随着单细胞测序技术的广泛应用，越来越多的lncRNA得以被发现，人们逐渐认识到lncRNA在表观遗传学和肿瘤进展中的重要作用。随着研究的深入，lncRNA在恶性肿瘤中的异常表达和调控机制被逐步揭示。SNHGs作为一类新发现的lncRNA，其表达水平与肿瘤的病理生理特征及患者预后存在着紧密关联。本文总结并阐述了lncRNASNHGs的异常表达与NSCLC的预后（如TNM分期、淋巴结转移、OS）和功能（如增殖、侵袭、迁移、凋亡、自噬和化疗耐药）之间的密切联系及相关分子机制。在机制方面，SNHGs可以通过结合转录因子启动转录、直接作用并调节mRNA、作为ceRNA吸附各种miRNA、激活各种信号通路等参与调节癌症的恶性生物学行为，不同程度地促进NSCLC细胞的增殖、侵袭、迁移，干扰NSCLC细胞的凋亡和自噬，显著影响NSCLC患者的预后（表2[11,19-30,32-35,37-77,82,83,87-94,98-102]）。

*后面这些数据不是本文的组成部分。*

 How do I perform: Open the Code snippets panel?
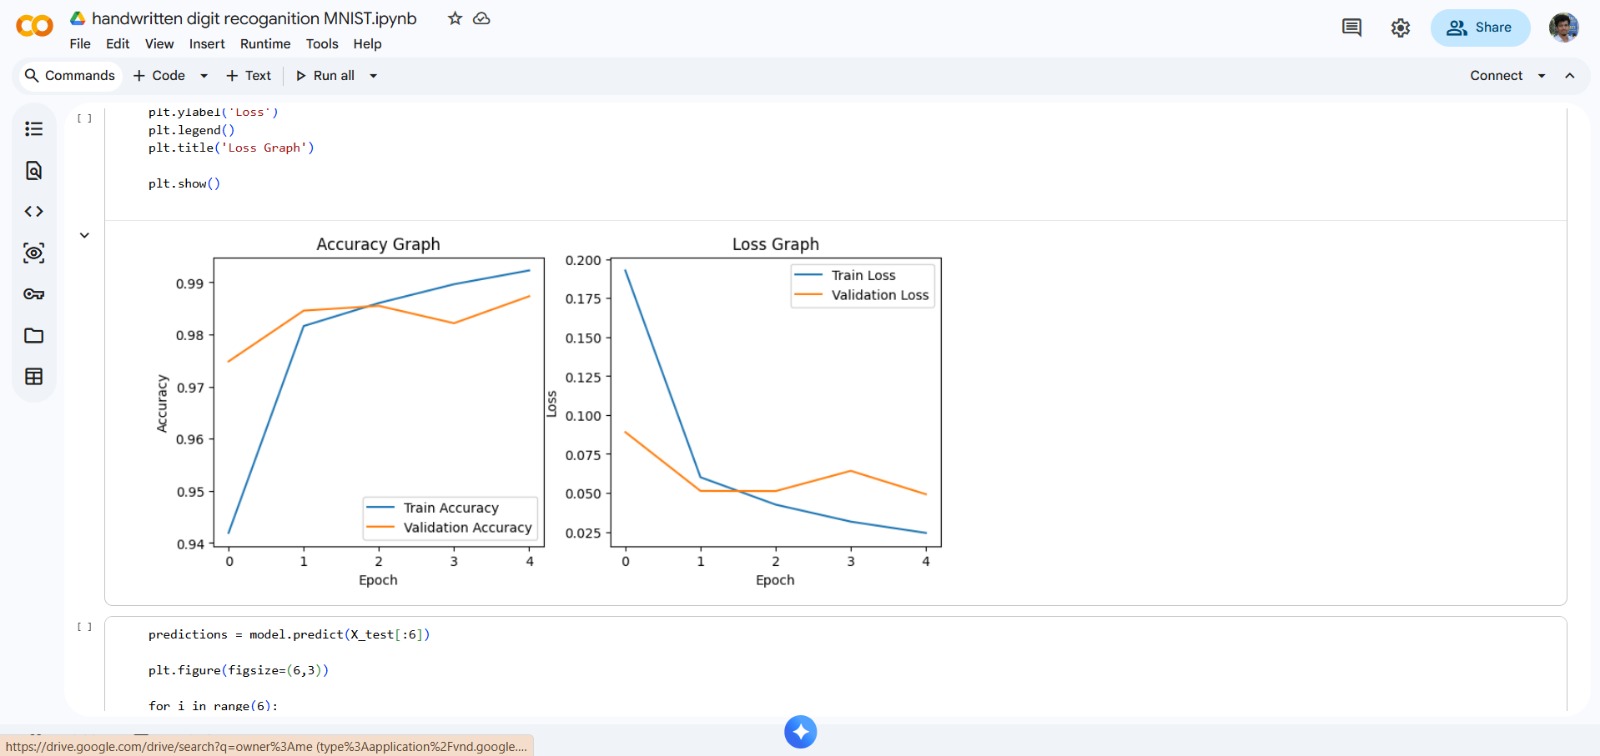[34, 212]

表2 SNHG家族成员在非小细胞肺癌中的研究进展Tab 2 SNHG members in non-small cell lung cancer

在过去的10年中，靶向治疗和免疫治疗的出现为NSCLC患者带来福音，无论是单独使用还是与化疗联合，它们都已广泛应用于临床一线。尽管如今靶向治疗和免疫治疗都已取得了重大突破，但NSCLC患者的总体PFS仍然很低。为了给每位患者定制合适的靶向治疗方案，在分子水平上评估其特定的敏感基因及耐药机制变得极为重要，毫无疑问lncRNASNHGs在这中间发挥着举足轻重的作用。相信在未来，随着空间多组学技术的日益成熟及新型靶向材料的问世，lncRNASNHGs在NSCLC中的作用机制及应用价值必将被进一步挖掘，为NSCLC的早期诊断及预后评估、识别新型生物靶标、逆转肿瘤多药耐药等开辟新的领域。

Competing interests

The authors declare that they have no competing interests.